The numerical results presented in the paper show how the proposed methods perform across various scenarios. Here are some key takeaways:

  • Marginal Coverage: The method achieves coverage close to the nominal level (e.g., 90% intervals contain the true outcome 90% of the time), with tighter and less variable intervals compared to methods that use only the target site's data.
  • Efficiency Gain: By leveraging data from multiple sources, the method produces shorter prediction intervals, which is practically significant for applications needing precise and reliable predictions.
  • Robustness: The approach is robust to the choice of conformal scores (methods for evaluating prediction errors), handling scenarios where existing methods might underperform.

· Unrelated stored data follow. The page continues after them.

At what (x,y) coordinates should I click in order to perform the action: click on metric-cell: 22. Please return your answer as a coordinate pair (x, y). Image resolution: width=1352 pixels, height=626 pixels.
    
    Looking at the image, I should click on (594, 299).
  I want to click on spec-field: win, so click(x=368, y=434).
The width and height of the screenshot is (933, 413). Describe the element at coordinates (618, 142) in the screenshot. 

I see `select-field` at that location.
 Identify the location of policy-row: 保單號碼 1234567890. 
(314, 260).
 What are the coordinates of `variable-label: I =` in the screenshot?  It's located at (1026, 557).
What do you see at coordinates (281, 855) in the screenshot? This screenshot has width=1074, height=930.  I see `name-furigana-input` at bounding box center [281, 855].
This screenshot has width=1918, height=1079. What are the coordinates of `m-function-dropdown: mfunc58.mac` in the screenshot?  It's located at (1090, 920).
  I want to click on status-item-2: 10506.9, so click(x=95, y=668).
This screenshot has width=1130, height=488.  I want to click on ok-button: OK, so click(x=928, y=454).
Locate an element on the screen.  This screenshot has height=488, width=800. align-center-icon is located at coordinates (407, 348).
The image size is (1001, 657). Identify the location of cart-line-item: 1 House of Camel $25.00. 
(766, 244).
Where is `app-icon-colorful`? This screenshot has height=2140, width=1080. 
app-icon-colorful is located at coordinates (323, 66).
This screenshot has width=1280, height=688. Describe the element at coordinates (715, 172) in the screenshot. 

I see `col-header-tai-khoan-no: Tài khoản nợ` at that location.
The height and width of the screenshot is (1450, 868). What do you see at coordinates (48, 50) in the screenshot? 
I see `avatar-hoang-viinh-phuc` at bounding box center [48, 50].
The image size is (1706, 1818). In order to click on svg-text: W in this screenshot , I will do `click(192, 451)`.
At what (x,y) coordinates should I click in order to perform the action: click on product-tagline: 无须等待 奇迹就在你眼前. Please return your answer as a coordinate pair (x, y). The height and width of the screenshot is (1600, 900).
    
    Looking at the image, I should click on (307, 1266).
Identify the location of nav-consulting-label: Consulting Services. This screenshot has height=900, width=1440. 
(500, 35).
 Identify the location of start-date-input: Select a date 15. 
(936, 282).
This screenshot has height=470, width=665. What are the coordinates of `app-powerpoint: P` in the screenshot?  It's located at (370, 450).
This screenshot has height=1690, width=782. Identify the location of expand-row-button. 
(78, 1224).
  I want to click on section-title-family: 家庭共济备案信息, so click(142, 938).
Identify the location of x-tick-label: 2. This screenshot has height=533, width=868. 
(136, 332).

Practical Implications and Future Directions

Practical Applications

The methods presented in the paper have important applications, particularly in healthcare, where they can help provide reliable predictive analytics across hospitals without compromising patient privacy. For the healthcare example given in the paper, predicting hospital length of stay (LOS) for pediatric patients after high-risk surgeries can help in better resource allocation and patient care planning.

Theoretical Implications

From a theoretical standpoint, the paper augments the conformal inference framework by integrating it with influence function-based estimation and adaptive weighting. This combination allows for robust, efficient, and privacy-aware predictions in varied multi-source data environments.

Future Developments

The paper opens several avenues for further research:

  • Covariate-Adaptive Weights: Future work could explore dynamically adapting the weights based on covariates instead of global weights, potentially leading to more personalized and precise prediction intervals.
  • Sensitivity Analysis: Another interesting direction would be developing methods to perform sensitivity analysis when the common conditional outcome distribution (CCOD) assumption is violated. This would provide a framework to understand the robustness of the proposed method under different assumption violations.

Conclusion

This paper presents a significant advancement in the field of prediction under distribution shift, delivering robust prediction intervals by smartly leveraging multiple data sources while respecting privacy constraints. It bridges gaps between theoretical concepts and practical needs, setting the stage for more refined and adaptable machine learning applications in data-sensitive fields such as healthcare. The integration of advanced statistical methods like influence functions with conformal inference makes these solutions not only theoretically appealing but also practically powerful.